▶ _EXERCISE_: Each line with the string "Task" is to be copied from the records below.

++++ DATA SECTION

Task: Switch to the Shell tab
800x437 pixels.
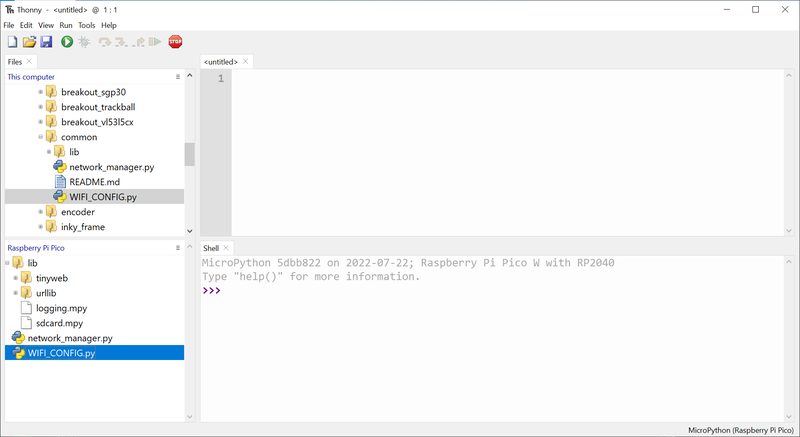Action: pyautogui.click(x=211, y=248)
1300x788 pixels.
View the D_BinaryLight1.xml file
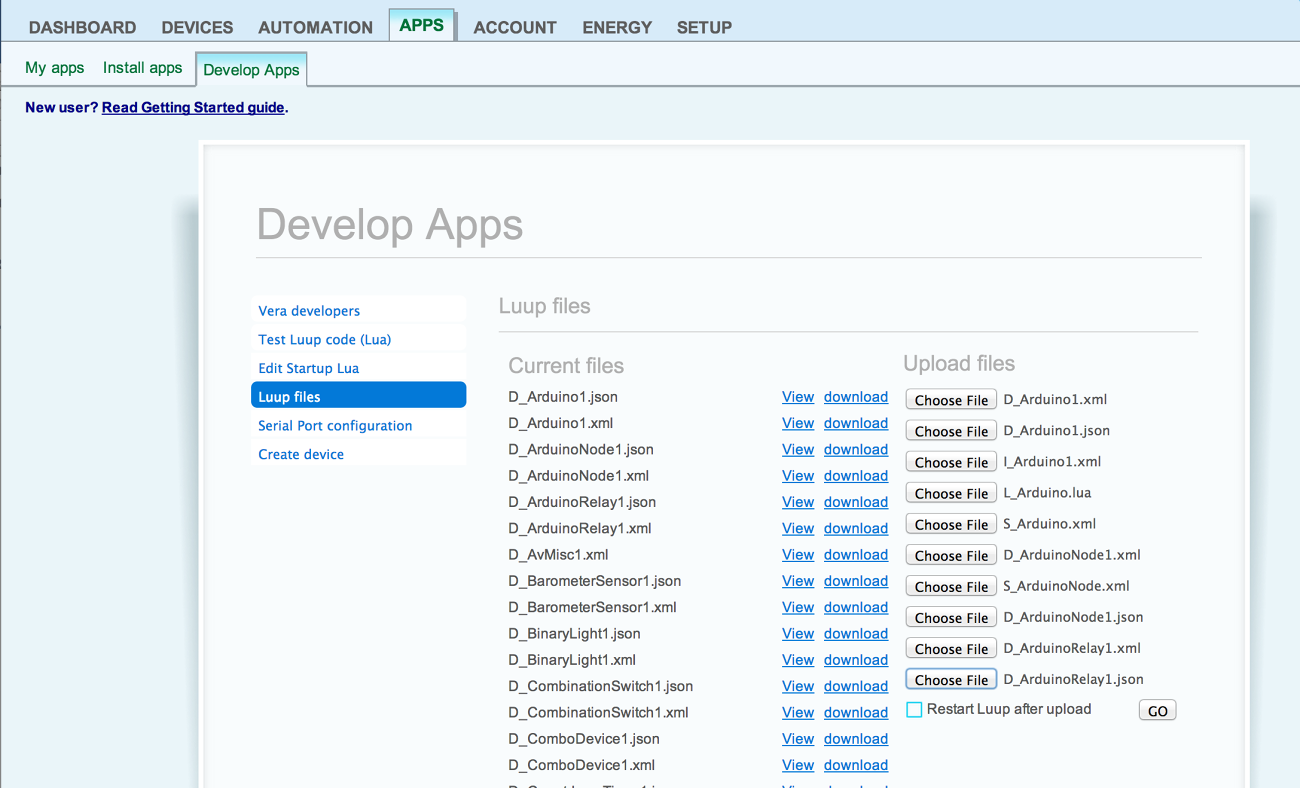(797, 660)
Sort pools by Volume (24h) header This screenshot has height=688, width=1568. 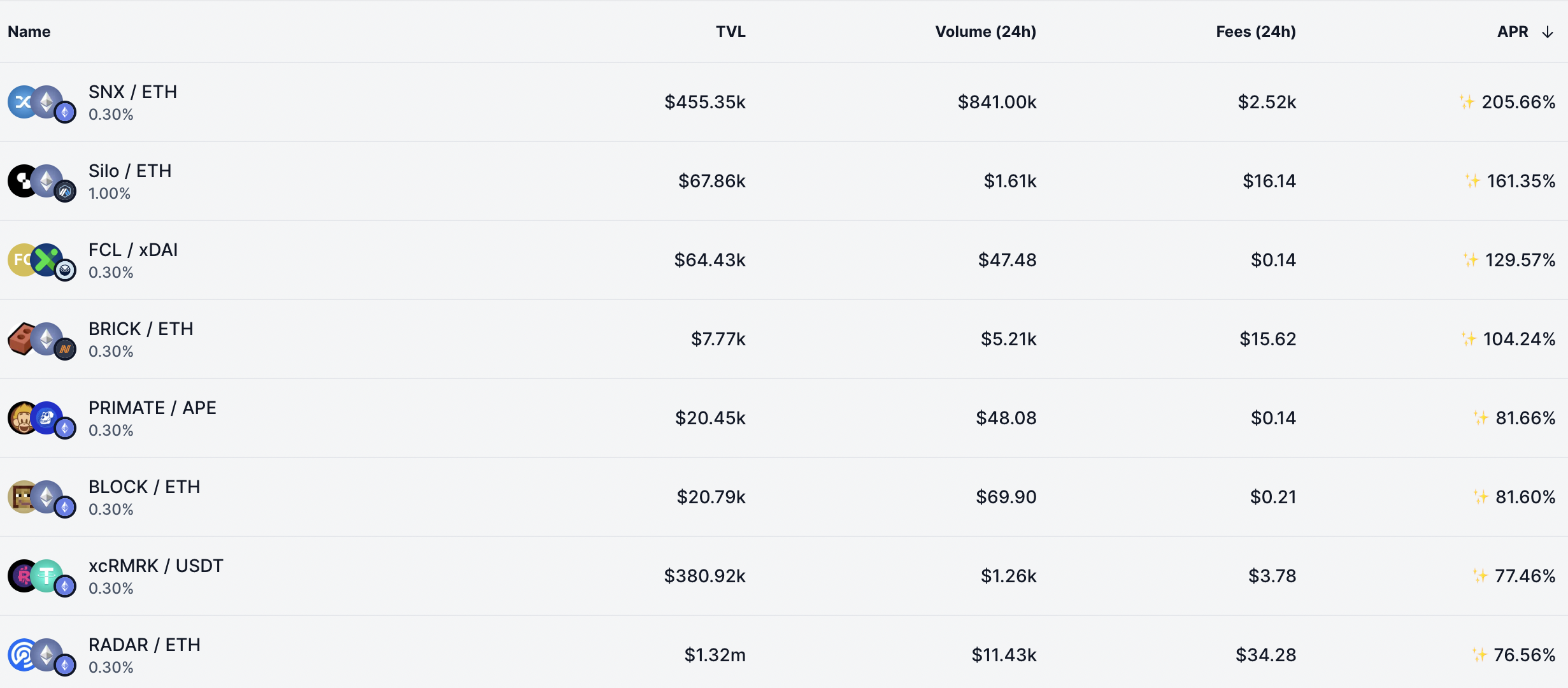(x=985, y=32)
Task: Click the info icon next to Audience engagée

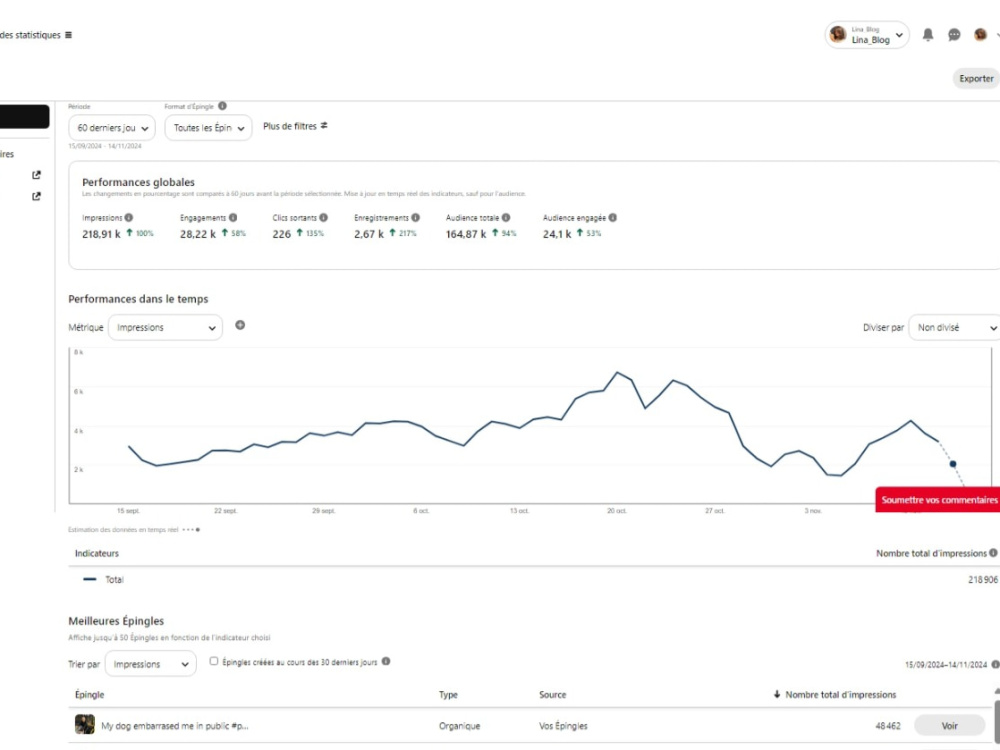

++++++++

▶ _SOLUTION_:
Task: Switch to the Shell tab
Task: Click the info icon next to Audience engagée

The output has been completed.